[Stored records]
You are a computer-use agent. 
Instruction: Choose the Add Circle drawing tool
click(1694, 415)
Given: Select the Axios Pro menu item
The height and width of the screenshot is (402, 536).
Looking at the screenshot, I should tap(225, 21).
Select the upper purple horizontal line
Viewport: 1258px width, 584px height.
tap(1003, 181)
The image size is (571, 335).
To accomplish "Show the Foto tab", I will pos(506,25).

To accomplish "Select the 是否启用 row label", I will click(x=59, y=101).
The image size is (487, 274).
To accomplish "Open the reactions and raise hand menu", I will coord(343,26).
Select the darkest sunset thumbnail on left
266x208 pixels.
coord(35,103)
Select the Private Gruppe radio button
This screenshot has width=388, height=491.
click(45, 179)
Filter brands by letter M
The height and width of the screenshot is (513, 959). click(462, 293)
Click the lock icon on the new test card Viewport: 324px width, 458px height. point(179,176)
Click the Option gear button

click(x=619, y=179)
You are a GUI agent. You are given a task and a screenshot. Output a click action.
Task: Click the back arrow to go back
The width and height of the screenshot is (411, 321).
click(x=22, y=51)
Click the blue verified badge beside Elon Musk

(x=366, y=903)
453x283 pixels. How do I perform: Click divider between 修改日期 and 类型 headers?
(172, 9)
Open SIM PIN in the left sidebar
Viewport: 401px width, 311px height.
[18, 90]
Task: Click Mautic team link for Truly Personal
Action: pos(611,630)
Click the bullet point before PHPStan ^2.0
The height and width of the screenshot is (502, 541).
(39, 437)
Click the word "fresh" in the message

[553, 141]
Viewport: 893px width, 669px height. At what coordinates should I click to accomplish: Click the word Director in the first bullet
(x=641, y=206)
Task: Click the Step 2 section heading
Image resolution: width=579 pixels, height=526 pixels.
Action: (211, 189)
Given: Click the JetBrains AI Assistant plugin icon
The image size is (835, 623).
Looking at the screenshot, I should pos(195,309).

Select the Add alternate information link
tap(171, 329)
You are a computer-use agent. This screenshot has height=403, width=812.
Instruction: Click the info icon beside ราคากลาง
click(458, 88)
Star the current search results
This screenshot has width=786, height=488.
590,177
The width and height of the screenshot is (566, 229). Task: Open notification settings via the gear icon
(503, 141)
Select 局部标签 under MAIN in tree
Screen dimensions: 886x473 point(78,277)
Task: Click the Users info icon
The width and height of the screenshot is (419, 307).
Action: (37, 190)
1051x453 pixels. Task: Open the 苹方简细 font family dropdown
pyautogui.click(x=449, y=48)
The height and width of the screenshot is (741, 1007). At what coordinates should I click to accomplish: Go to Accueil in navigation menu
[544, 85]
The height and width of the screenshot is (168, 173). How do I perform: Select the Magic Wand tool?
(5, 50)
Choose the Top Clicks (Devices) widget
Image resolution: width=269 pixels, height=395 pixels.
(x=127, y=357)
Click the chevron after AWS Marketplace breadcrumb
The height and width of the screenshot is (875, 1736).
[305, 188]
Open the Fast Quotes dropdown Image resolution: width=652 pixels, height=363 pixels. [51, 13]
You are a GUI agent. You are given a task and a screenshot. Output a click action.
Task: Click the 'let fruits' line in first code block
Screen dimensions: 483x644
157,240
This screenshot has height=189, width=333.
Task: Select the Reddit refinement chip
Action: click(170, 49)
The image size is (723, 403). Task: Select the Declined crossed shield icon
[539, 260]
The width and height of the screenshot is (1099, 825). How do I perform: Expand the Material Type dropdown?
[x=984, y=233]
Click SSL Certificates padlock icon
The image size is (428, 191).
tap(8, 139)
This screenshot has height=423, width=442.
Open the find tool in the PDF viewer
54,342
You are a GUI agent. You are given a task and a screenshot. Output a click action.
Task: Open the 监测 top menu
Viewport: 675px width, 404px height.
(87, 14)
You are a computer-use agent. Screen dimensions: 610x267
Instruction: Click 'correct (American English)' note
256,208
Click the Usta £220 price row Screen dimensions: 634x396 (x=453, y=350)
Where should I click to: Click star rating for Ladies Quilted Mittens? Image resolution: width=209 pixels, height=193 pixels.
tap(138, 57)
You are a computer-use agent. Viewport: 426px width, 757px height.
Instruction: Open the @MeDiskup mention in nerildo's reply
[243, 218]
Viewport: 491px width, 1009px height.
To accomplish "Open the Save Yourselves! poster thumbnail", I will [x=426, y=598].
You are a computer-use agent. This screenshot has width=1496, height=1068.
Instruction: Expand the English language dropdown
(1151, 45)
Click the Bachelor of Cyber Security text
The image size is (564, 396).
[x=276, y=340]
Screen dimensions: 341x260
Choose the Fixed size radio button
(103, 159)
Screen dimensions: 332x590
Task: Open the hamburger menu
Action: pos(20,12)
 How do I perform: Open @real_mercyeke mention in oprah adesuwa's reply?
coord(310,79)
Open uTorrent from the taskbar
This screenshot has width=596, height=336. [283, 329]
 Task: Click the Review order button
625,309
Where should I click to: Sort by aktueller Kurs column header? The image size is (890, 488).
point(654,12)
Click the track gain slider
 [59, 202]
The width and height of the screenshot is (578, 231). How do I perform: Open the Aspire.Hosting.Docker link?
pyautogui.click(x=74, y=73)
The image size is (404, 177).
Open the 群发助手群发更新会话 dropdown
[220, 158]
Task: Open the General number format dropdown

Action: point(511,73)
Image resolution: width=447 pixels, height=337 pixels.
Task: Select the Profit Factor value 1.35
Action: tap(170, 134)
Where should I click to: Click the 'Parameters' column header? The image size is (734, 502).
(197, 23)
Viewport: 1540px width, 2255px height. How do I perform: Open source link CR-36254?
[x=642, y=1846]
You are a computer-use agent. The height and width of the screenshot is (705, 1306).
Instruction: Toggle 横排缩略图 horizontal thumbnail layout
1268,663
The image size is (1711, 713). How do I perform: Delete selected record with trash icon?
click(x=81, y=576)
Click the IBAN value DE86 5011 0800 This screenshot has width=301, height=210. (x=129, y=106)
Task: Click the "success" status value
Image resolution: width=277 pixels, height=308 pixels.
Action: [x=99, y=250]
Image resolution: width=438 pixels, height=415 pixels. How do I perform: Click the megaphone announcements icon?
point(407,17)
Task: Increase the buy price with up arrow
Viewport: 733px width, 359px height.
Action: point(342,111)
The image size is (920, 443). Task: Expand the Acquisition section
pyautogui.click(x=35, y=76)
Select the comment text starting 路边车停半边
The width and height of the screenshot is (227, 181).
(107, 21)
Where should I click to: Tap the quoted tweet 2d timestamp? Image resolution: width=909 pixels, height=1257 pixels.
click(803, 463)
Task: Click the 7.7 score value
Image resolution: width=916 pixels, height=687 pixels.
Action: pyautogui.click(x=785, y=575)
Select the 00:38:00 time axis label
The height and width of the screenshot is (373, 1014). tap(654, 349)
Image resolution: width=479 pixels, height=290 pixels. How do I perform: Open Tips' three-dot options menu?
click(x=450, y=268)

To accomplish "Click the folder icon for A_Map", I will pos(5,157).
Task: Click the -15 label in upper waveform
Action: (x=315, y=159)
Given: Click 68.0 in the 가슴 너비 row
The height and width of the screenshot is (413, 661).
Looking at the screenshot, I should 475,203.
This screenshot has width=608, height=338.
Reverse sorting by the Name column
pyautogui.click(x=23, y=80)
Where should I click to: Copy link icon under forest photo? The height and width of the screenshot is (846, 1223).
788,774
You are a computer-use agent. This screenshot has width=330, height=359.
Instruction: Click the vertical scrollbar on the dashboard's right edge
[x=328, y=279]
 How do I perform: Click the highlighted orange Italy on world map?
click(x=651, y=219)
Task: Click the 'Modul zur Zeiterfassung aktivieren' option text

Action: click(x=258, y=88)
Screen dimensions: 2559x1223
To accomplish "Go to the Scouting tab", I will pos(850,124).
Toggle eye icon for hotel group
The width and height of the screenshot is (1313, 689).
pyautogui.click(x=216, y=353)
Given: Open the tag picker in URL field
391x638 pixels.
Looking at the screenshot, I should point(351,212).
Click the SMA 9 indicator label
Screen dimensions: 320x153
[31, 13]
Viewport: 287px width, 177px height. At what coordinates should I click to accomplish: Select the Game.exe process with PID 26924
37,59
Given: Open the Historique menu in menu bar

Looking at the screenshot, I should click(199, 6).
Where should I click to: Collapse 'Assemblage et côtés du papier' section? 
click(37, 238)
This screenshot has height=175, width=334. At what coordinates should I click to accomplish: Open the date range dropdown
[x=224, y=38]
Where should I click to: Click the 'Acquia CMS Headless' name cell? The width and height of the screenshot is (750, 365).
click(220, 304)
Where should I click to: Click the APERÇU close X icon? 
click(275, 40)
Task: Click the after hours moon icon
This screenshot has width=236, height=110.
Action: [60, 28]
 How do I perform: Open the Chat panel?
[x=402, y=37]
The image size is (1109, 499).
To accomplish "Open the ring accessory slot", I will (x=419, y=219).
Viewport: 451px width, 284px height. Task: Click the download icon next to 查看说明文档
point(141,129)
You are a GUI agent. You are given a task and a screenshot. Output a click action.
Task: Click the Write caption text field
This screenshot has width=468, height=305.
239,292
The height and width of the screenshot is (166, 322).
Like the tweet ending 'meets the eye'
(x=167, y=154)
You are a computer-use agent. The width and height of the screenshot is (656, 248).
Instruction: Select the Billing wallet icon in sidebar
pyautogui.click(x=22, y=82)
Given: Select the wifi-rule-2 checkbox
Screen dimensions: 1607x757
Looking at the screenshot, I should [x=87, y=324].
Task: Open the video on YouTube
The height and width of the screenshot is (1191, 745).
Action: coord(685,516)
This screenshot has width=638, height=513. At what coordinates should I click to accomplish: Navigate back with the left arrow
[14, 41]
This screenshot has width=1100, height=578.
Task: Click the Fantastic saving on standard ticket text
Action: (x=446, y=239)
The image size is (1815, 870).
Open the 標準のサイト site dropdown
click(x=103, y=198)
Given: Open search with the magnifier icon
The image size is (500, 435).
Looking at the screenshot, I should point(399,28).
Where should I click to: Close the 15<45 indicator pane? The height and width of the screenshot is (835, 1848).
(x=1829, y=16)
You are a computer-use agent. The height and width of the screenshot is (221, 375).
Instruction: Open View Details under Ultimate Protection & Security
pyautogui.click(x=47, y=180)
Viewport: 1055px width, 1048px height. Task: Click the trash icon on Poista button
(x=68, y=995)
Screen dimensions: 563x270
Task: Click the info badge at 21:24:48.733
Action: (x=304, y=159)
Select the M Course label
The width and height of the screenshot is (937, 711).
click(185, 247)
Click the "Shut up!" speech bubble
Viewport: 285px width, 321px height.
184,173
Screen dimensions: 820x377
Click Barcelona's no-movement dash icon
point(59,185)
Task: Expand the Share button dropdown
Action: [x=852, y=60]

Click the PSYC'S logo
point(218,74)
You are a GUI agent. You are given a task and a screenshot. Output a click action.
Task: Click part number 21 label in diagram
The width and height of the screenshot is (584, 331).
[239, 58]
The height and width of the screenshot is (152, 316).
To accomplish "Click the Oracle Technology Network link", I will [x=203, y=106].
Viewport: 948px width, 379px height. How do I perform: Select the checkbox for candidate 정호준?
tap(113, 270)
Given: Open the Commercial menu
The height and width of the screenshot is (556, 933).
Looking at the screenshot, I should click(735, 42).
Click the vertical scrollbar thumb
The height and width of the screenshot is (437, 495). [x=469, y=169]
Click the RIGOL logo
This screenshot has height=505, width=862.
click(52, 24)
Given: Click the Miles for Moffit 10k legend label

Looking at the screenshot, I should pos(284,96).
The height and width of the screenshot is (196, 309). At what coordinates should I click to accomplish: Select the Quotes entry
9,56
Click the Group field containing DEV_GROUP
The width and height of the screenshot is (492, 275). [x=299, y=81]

- **Required work**: Your task is to quote the lines above, beginning with the first and ending with the one that holds "The image size is (571, 335).".

- **Exercise output**:
You are a computer-use agent. 
Instruction: Choose the Add Circle drawing tool
click(1694, 415)
Given: Select the Axios Pro menu item
The height and width of the screenshot is (402, 536).
Looking at the screenshot, I should tap(225, 21).
Select the upper purple horizontal line
Viewport: 1258px width, 584px height.
tap(1003, 181)
The image size is (571, 335).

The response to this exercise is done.